• **Task goal**: Starting at the first entry below, repeat all the data word for word and drop the pictures.

• **Task input**:
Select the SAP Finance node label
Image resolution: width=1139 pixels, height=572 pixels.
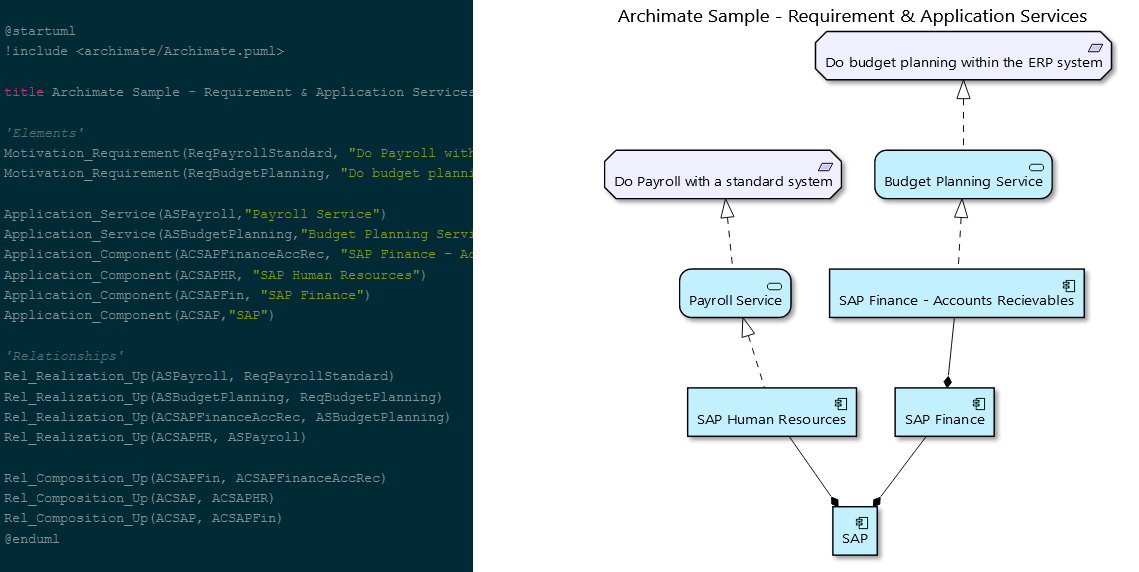click(x=945, y=419)
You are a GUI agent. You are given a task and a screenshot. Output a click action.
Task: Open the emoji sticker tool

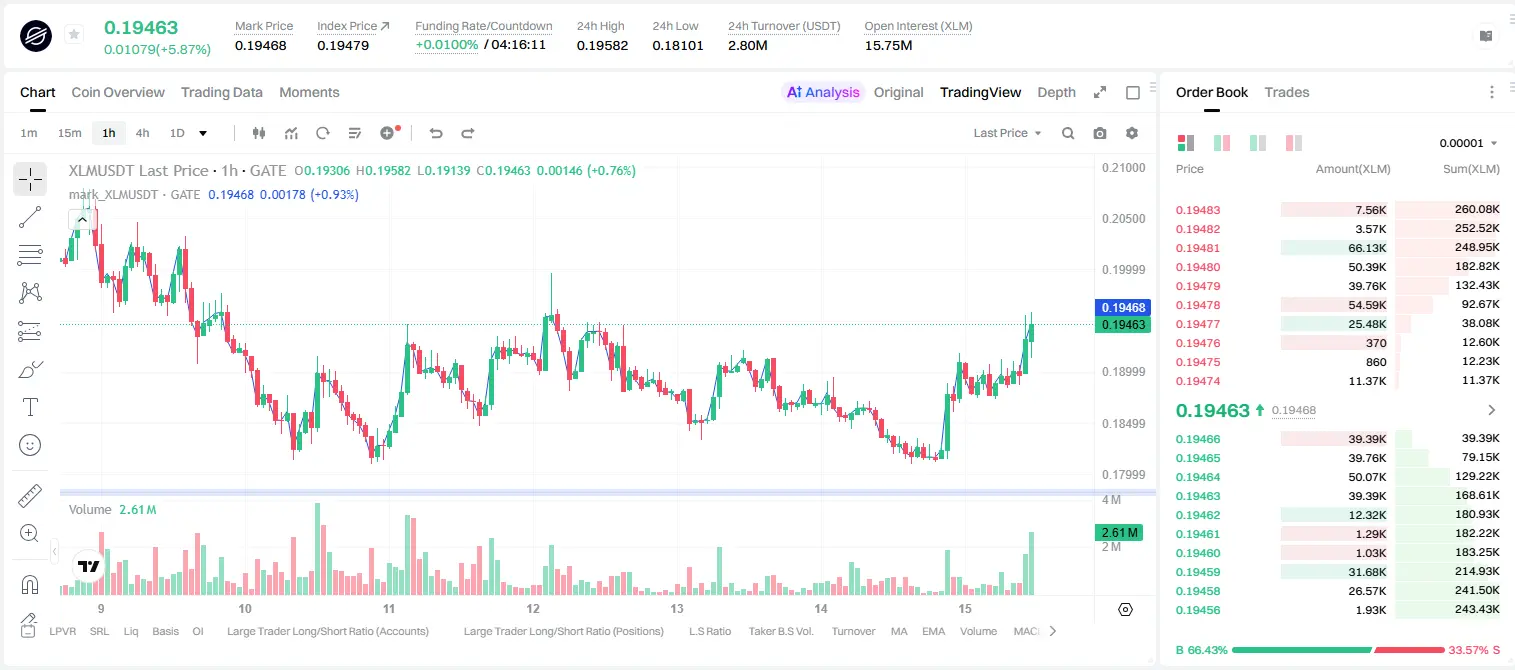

• **Response for this exercise**:
Select the SAP Finance node label
Image resolution: width=1139 pixels, height=572 pixels.
click(x=945, y=419)
You are a GUI agent. You are given a task and a screenshot. Output a click action.
Task: Open the emoji sticker tool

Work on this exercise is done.